- Born: 9 August 1916 Helsinki, Finland
- Died: 21 December 2011 (aged 95) Turku, Finland
- Occupations: teacher, astronomer

= Marja Väisälä =

Finnish teacher (b. 1916, d. 2011)

Marja Ilmatar Väisälä (9 May 1916, Helsinki, Finland – 21 December 2011, Turku) was a Finnish teacher of mathematics and natural sciences, who in 1950 founded a private school in Swakopmund in what is now Namibia, where she taught the children of Finnish missionaries. She also discovered two asteroids, 1718 Namibia and 2437 Amnestia, at the Turku Observatory in 1942.

==Background==
Marja Väisälä was the daughter of astronomer Yrjö Väisälä, a renowned discoverer of minor planets. After she graduated from the university, she was going to start working as his father's assistant. However, she had heard from one of the student friends, Lahja Väänänen, of missionary work in Ovamboland. Väänänen's parents, missionaries Nestor Wäänänen and Martta Wäänänen, had worked as in Ovamboland, Nestor during 1907–1918 and 1921–1928 and Martta during 1909–1918 and 1921–1928, and Lahja herself was born in Ongandjera, Ovamboland, in 1915, so she was personally familiar with the missionary work in Ovamboland. Later she also worked in South West Africa herself, in Kavango during 1947–1953.

==Work in Swakopmund==
===Preparing for her work===
Väisälä arrived in Africa in 1949. She spent her first year there in South Africa, studying the most important languages in Southern Africa, English and Afrikaans, and the local culture. South West Africa was for all practical purposes the fifth province of South Africa at the time.

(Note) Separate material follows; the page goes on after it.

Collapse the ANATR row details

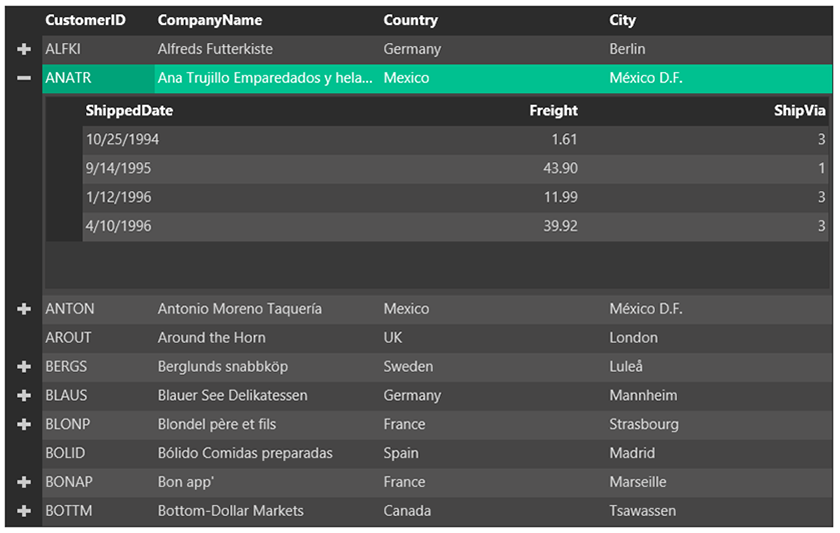tap(24, 78)
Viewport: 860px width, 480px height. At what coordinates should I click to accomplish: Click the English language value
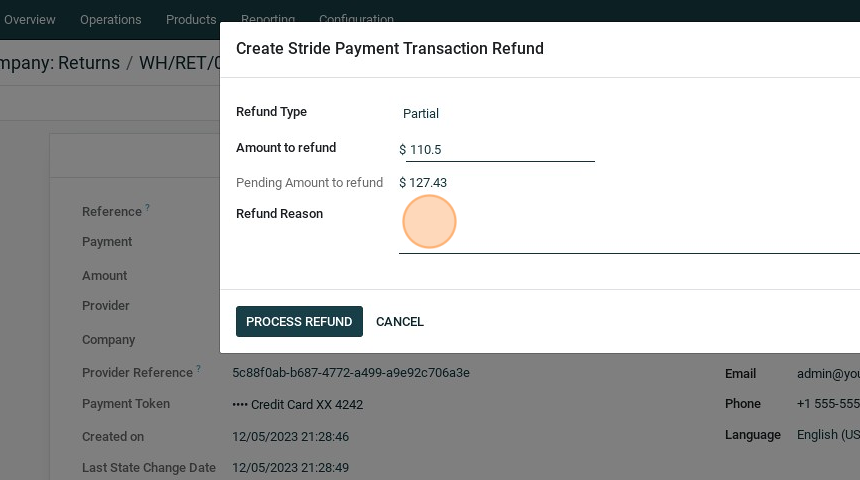828,435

===The location of the school===
Before Väisälä arrived in South West Africa, the Finnish missionaries there had heard of a “master of sciences in astronomy”, and they were afraid that such a highly learned person might not be suitable for teaching small children. However, Väisälä turned out to be excellent both in pedagogics and organization.

At the time, the Finnish missionaries were debating where the future Finnish school should be founded. Some of the missionaries favoured Ovamboland, and it is clear that they were thinking that some of the children would be able to live at home when attending the school. However, the children whose homes were in Kavango would not have had the same benefits, as their journeys home during vacations would have been much longer than for the other children.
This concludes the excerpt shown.